While this worked, it also gave me a bad feeling. Surely there's a more elegant way to do this, right?

Then I remembered that our index contains datetime values: We can access it directly via df.index, and then invoke any of the datetime-related methods and attributes we want.

It's tempting to thus say:

(
    df
    .loc['2023':'2024']
    .assign(month = df.index.month_name(),
            year = df.index.year)
)

However, this will result in an error. That's because the call to loc in the second line returns a new data frame, one with a smaller (and different) index than the original df. Which means that if we then try to use assign and values from df.index, there will be a mismatch.

We thus need to reorder things, first running assign and only then filtering by year with a slice:

(
    df
    .assign(month = df.index.month_name(),
            year = df.index.year)
    .loc['2023':'2024']
)

Notice two things here: First, when we retrieve datetime attributes from the index, we don't need to use the dt accessor. Second, month_name is a method, whereas year is data. So the first needs (), but the second cannot take them. If you find this inconsistent and confusing... well, you're not alone!

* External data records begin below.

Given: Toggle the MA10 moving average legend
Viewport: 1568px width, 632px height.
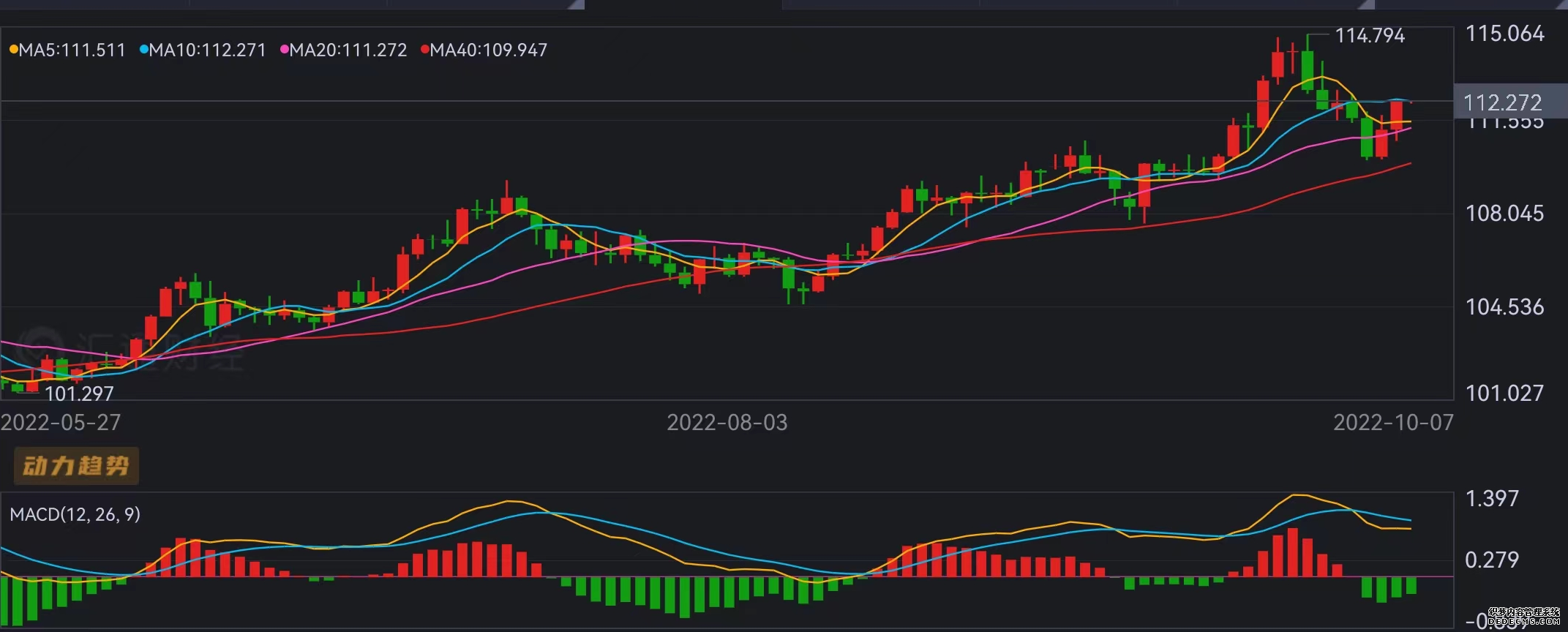Looking at the screenshot, I should pos(203,50).

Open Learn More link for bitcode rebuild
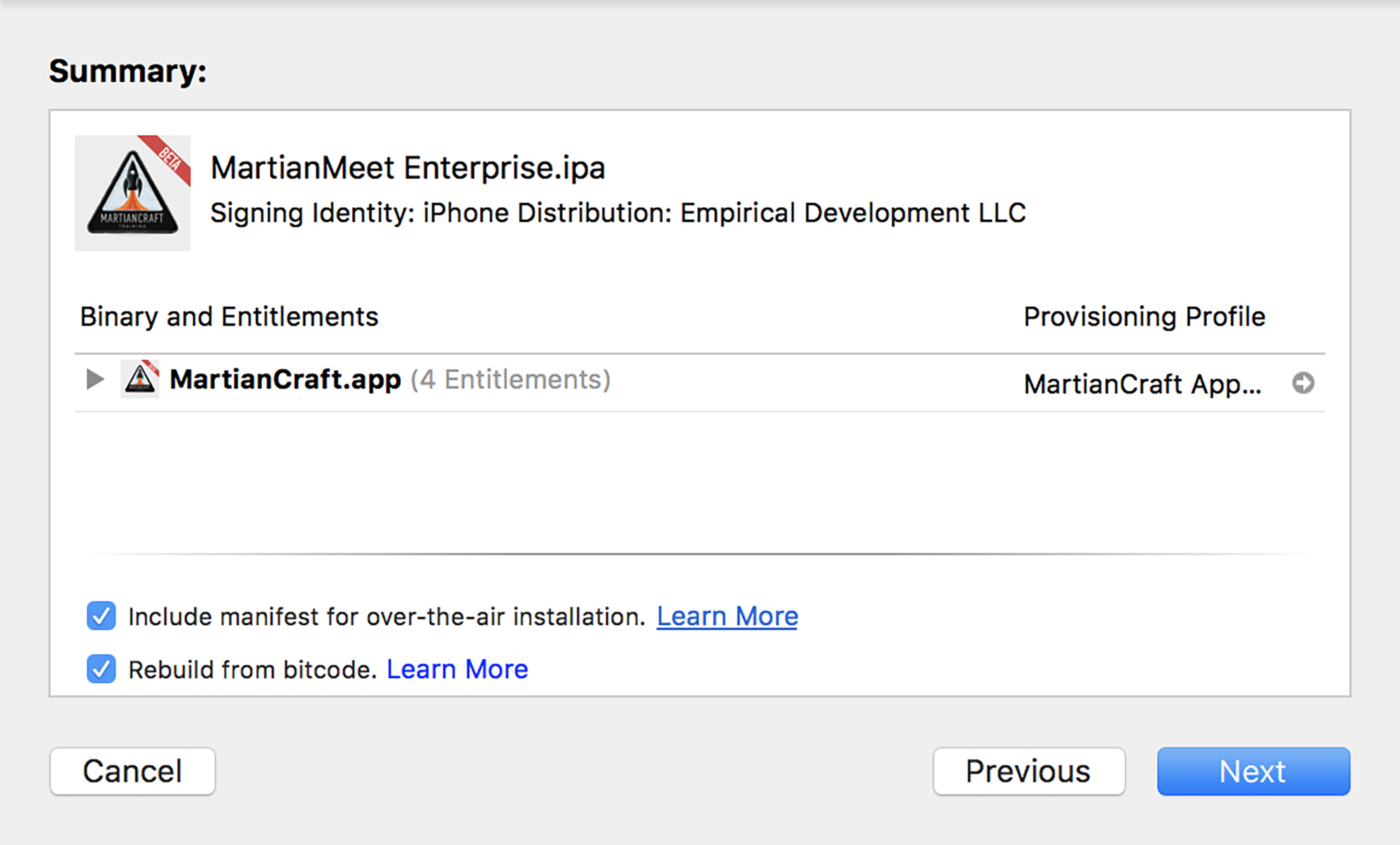(x=457, y=670)
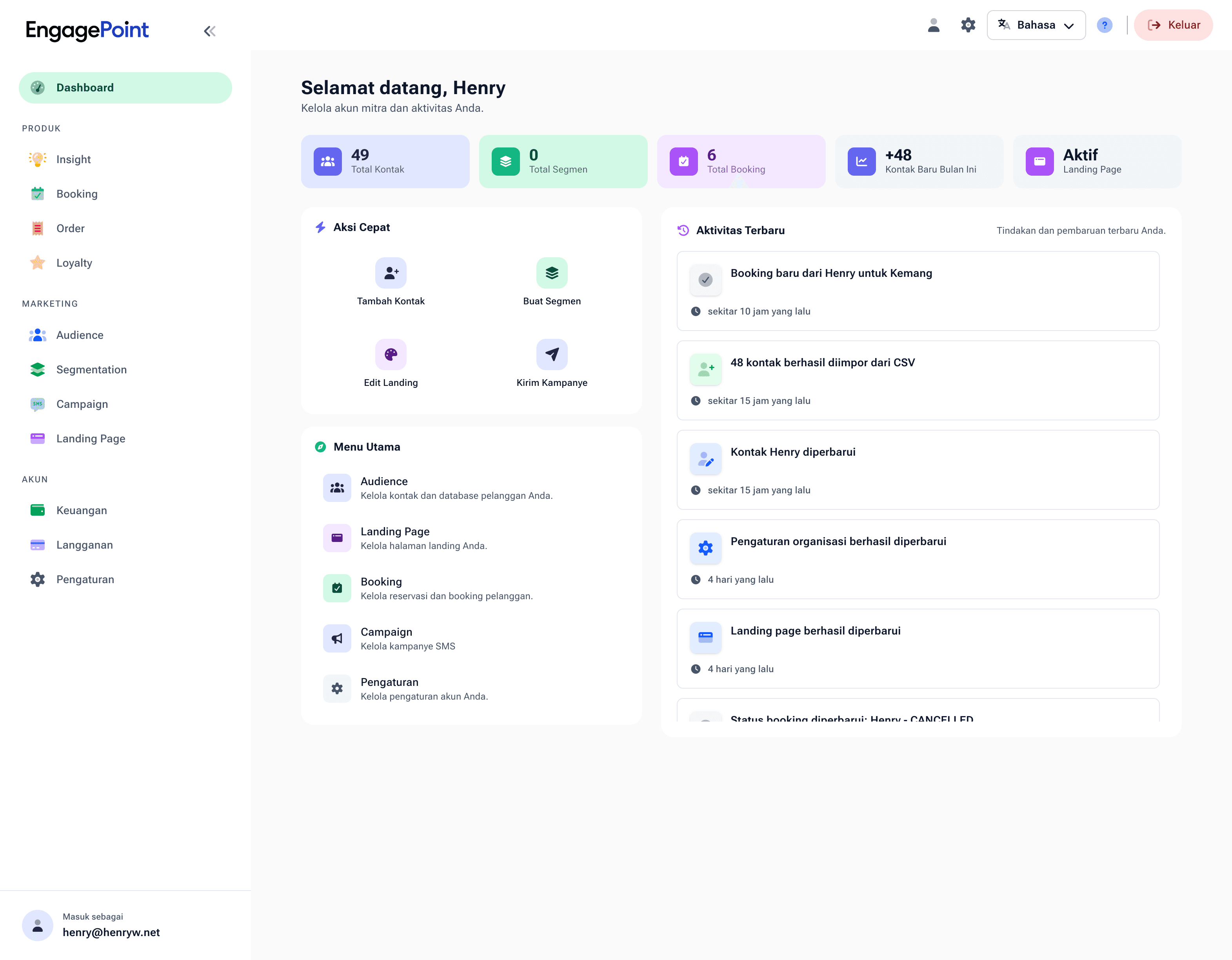
Task: Click the Total Booking stat card
Action: [x=741, y=161]
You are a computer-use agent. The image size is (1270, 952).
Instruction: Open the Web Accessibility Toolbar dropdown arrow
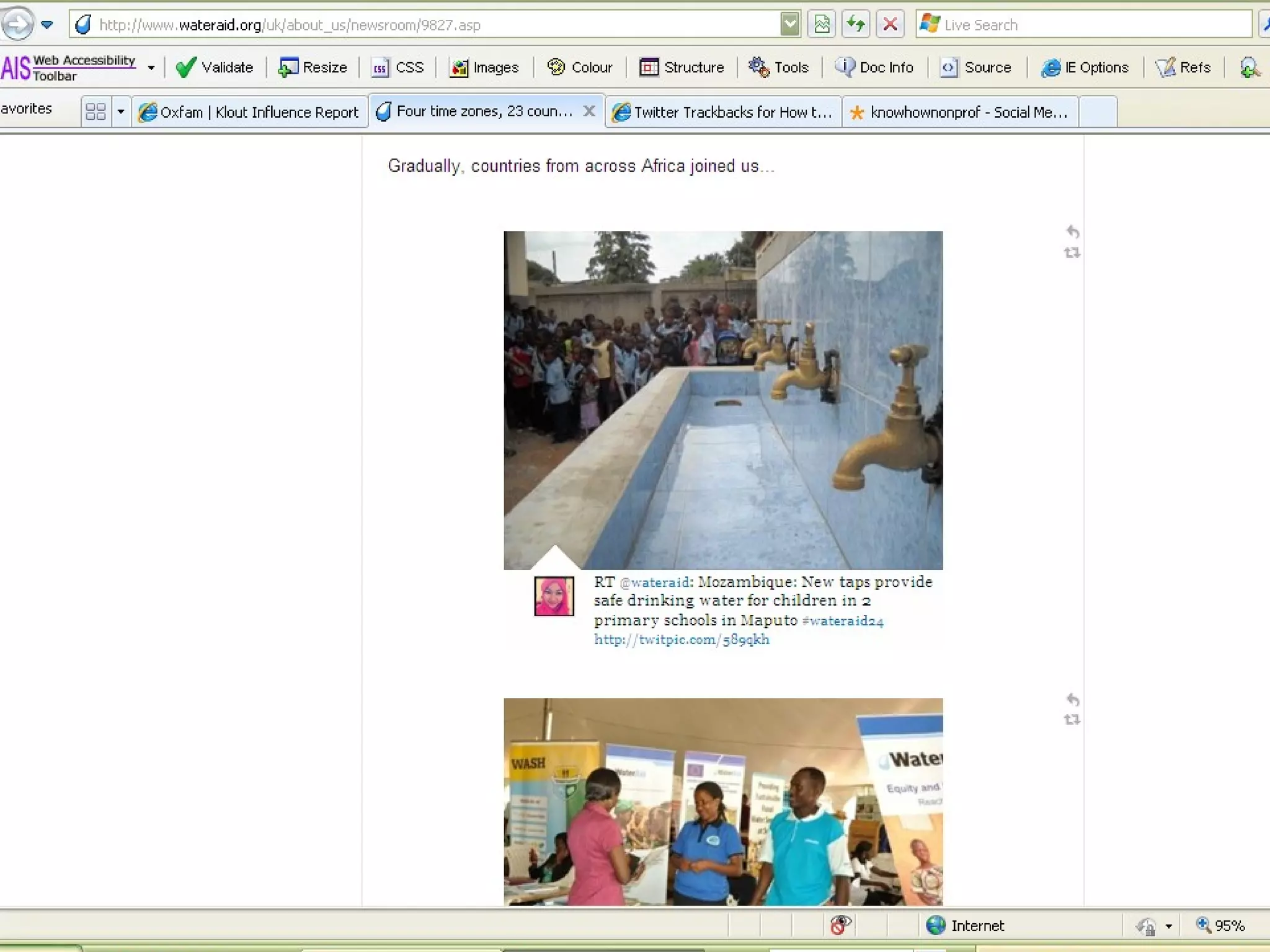(151, 68)
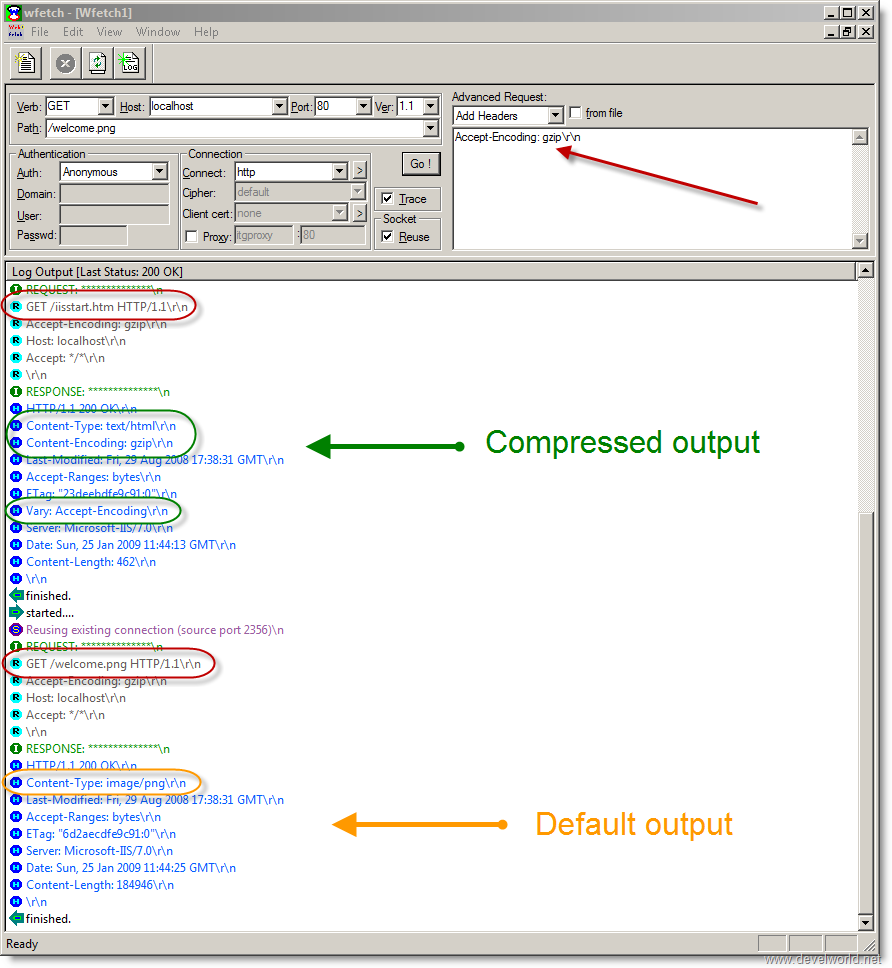Click the Go ! button

pyautogui.click(x=421, y=164)
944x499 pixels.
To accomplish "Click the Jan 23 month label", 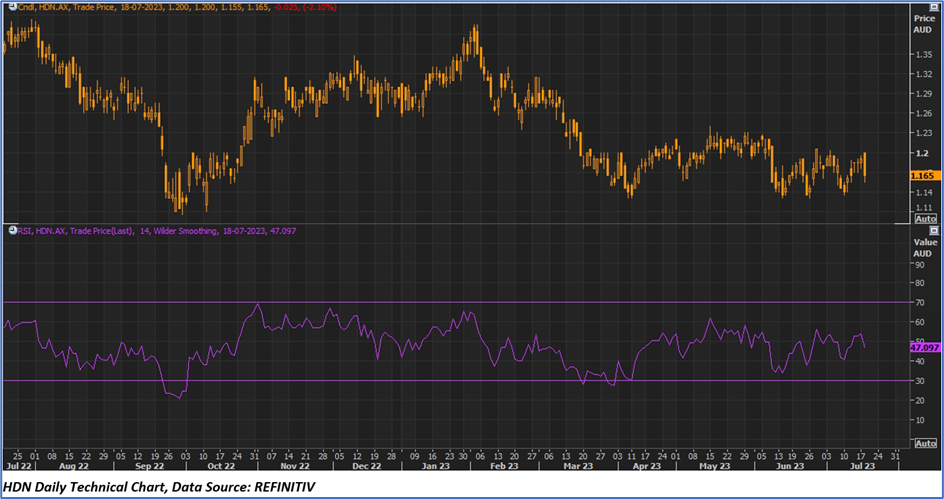I will click(434, 466).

With this in place, we can now invoke pivot_table to get our pivot table back, using the months as rows, the years as columns, the values from cases, and then the aggregation function sum to add up all of the values in each month-year cell:

(
    df
    .assign(month = df.index.month_name(),
            year = df.index.year)
    .loc['2023':'2024']
    .pivot_table(index='month',
                 columns='year',
                 values='cases',
                 aggfunc='sum')
)

Finally, we can invoke plot.line to plot these two lines against each other:

(
    df
    .assign(month = df.index.month_name(),
            year = df.index.year)
    .loc['2023':'2024']
    .pivot_table(index='month',
                 columns='year',
                 values='cases',
                 aggfunc='sum')
    .plot.line()
)

Here's what we get:

Does this graph look a bit funny to you? Look at the x axis, where the months are... in alphabetical order. That's a lovely idea, but not very useful if we're looking at months of the year.

Grouping in Pandas always sorts the results by default, whether in a groupby or in pivot_table. If we want to turn sorting off, and get the index in its original order, we have to pass sort=False:

(
    df
    .assign(month = df.index.month_name(),
            year = df.index.year)
    .loc['2023':'2024']
    .pivot_table(index='month',
                 columns='year',
                 values='cases',
                 aggfunc='sum',
                sort=False)
    .plot.line()
)

Here's the final plot:

I don't see any correlation between seasons and the number of cases. There were spikes in February-March and July of 2024, but the spike in 2023 happened in December. This graph would seem to confirm the non-seasonality of measles.